"""
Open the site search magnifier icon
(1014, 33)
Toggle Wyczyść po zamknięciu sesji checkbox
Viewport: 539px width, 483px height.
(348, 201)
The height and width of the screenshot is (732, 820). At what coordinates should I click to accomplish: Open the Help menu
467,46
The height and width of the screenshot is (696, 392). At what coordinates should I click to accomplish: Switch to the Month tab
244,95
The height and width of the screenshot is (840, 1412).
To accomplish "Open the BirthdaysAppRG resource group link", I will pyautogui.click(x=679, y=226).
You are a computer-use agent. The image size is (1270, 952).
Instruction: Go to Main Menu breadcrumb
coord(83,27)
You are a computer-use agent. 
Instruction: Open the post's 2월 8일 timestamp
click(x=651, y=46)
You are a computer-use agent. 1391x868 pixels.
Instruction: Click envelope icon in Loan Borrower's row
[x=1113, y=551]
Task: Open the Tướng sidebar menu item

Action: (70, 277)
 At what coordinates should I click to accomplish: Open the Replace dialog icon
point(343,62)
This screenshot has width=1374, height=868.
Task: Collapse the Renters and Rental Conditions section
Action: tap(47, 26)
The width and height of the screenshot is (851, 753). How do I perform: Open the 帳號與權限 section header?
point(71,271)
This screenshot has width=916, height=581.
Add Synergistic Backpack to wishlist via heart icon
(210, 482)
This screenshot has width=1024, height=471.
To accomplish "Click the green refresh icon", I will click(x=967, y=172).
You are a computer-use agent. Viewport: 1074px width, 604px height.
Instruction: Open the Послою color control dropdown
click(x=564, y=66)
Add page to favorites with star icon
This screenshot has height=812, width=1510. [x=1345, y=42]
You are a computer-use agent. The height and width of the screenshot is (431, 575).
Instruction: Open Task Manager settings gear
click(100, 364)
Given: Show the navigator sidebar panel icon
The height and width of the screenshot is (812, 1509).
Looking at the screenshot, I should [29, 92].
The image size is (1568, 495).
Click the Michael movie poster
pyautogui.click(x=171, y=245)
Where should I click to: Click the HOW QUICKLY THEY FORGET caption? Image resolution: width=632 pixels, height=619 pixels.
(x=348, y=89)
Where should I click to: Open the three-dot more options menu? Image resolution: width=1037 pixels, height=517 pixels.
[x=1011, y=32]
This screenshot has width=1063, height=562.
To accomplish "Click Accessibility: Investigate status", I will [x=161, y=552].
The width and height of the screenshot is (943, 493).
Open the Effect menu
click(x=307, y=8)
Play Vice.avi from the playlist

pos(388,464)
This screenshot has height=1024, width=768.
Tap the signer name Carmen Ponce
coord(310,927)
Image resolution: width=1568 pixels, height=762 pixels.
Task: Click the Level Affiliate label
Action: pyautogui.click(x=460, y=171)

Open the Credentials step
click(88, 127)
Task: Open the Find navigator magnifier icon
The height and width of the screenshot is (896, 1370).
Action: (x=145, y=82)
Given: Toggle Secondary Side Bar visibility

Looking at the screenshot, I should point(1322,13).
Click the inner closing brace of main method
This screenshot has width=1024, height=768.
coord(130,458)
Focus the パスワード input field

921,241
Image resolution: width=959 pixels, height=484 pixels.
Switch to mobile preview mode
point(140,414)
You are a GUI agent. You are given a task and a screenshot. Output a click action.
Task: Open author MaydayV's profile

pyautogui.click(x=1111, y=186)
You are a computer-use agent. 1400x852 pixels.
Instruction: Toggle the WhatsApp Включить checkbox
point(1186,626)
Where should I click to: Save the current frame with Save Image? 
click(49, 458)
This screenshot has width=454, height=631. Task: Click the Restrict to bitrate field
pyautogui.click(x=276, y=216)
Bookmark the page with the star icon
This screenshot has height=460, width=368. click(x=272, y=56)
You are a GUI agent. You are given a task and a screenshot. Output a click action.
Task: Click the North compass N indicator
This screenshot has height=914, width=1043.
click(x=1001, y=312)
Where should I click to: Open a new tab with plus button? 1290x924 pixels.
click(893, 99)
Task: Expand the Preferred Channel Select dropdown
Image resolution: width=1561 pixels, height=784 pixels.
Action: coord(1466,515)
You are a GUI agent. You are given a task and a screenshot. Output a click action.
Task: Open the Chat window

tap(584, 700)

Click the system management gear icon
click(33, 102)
"""
## Exercise brief
Render the lines above as a Markdown table with two columns, Row and Line, numbering each row and leaving out the blank lines.

## Answer to this problem
| Row | Line |
|---|---|
| 1 | Open the site search magnifier icon |
| 2 | (1014, 33) |
| 3 | Toggle Wyczyść po zamknięciu sesji checkbox |
| 4 | Viewport: 539px width, 483px height. |
| 5 | (348, 201) |
| 6 | The height and width of the screenshot is (732, 820). At what coordinates should I click to accomplish: Open the Help menu |
| 7 | 467,46 |
| 8 | The height and width of the screenshot is (696, 392). At what coordinates should I click to accomplish: Switch to the Month tab |
| 9 | 244,95 |
| 10 | The height and width of the screenshot is (840, 1412). |
| 11 | To accomplish "Open the BirthdaysAppRG resource group link", I will pyautogui.click(x=679, y=226). |
| 12 | You are a computer-use agent. The image size is (1270, 952). |
| 13 | Instruction: Go to Main Menu breadcrumb |
| 14 | coord(83,27) |
| 15 | You are a computer-use agent.  |
| 16 | Instruction: Open the post's 2월 8일 timestamp |
| 17 | click(x=651, y=46) |
| 18 | You are a computer-use agent. 1391x868 pixels. |
| 19 | Instruction: Click envelope icon in Loan Borrower's row |
| 20 | [x=1113, y=551] |
| 21 | Task: Open the Tướng sidebar menu item |
| 22 | Action: (70, 277) |
| 23 |  At what coordinates should I click to accomplish: Open the Replace dialog icon |
| 24 | point(343,62) |
| 25 | This screenshot has width=1374, height=868. |
| 26 | Task: Collapse the Renters and Rental Conditions section |
| 27 | Action: tap(47, 26) |
| 28 | The width and height of the screenshot is (851, 753). How do I perform: Open the 帳號與權限 section header? |
| 29 | point(71,271) |
| 30 | This screenshot has width=916, height=581. |
| 31 | Add Synergistic Backpack to wishlist via heart icon |
| 32 | (210, 482) |
| 33 | This screenshot has width=1024, height=471. |
| 34 | To accomplish "Click the green refresh icon", I will click(x=967, y=172). |
| 35 | You are a computer-use agent. Viewport: 1074px width, 604px height. |
| 36 | Instruction: Open the Послою color control dropdown |
| 37 | click(x=564, y=66) |
| 38 | Add page to favorites with star icon |
| 39 | This screenshot has height=812, width=1510. [x=1345, y=42] |
| 40 | You are a computer-use agent. The height and width of the screenshot is (431, 575). |
| 41 | Instruction: Open Task Manager settings gear |
| 42 | click(100, 364) |
| 43 | Given: Show the navigator sidebar panel icon |
| 44 | The height and width of the screenshot is (812, 1509). |
| 45 | Looking at the screenshot, I should [29, 92]. |
| 46 | The image size is (1568, 495). |
| 47 | Click the Michael movie poster |
| 48 | pyautogui.click(x=171, y=245) |
| 49 | Where should I click to: Click the HOW QUICKLY THEY FORGET caption? Image resolution: width=632 pixels, height=619 pixels. |
| 50 | (x=348, y=89) |
| 51 | Where should I click to: Open the three-dot more options menu? Image resolution: width=1037 pixels, height=517 pixels. |
| 52 | [x=1011, y=32] |
| 53 | This screenshot has width=1063, height=562. |
| 54 | To accomplish "Click Accessibility: Investigate status", I will [x=161, y=552]. |
| 55 | The width and height of the screenshot is (943, 493). |
| 56 | Open the Effect menu |
| 57 | click(x=307, y=8) |
| 58 | Play Vice.avi from the playlist |
| 59 | pos(388,464) |
| 60 | This screenshot has height=1024, width=768. |
| 61 | Tap the signer name Carmen Ponce |
| 62 | coord(310,927) |
| 63 | Image resolution: width=1568 pixels, height=762 pixels. |
| 64 | Task: Click the Level Affiliate label |
| 65 | Action: pyautogui.click(x=460, y=171) |
| 66 | Open the Credentials step |
| 67 | click(88, 127) |
| 68 | Task: Open the Find navigator magnifier icon |
| 69 | The height and width of the screenshot is (896, 1370). |
| 70 | Action: (x=145, y=82) |
| 71 | Given: Toggle Secondary Side Bar visibility |
| 72 | Looking at the screenshot, I should point(1322,13). |
| 73 | Click the inner closing brace of main method |
| 74 | This screenshot has width=1024, height=768. |
| 75 | coord(130,458) |
| 76 | Focus the パスワード input field |
| 77 | 921,241 |
| 78 | Image resolution: width=959 pixels, height=484 pixels. |
| 79 | Switch to mobile preview mode |
| 80 | point(140,414) |
| 81 | You are a GUI agent. You are given a task and a screenshot. Output a click action. |
| 82 | Task: Open author MaydayV's profile |
| 83 | pyautogui.click(x=1111, y=186) |
| 84 | You are a computer-use agent. 1400x852 pixels. |
| 85 | Instruction: Toggle the WhatsApp Включить checkbox |
| 86 | point(1186,626) |
| 87 | Where should I click to: Save the current frame with Save Image?  |
| 88 | click(49, 458) |
| 89 | This screenshot has width=454, height=631. Task: Click the Restrict to bitrate field |
| 90 | pyautogui.click(x=276, y=216) |
| 91 | Bookmark the page with the star icon |
| 92 | This screenshot has height=460, width=368. click(x=272, y=56) |
| 93 | You are a GUI agent. You are given a task and a screenshot. Output a click action. |
| 94 | Task: Click the North compass N indicator |
| 95 | This screenshot has height=914, width=1043. |
| 96 | click(x=1001, y=312) |
| 97 | Where should I click to: Open a new tab with plus button? 1290x924 pixels. |
| 98 | click(893, 99) |
| 99 | Task: Expand the Preferred Channel Select dropdown |
| 100 | Image resolution: width=1561 pixels, height=784 pixels. |
| 101 | Action: coord(1466,515) |
| 102 | You are a GUI agent. You are given a task and a screenshot. Output a click action. |
| 103 | Task: Open the Chat window |
| 104 | tap(584, 700) |
| 105 | Click the system management gear icon |
| 106 | click(33, 102) |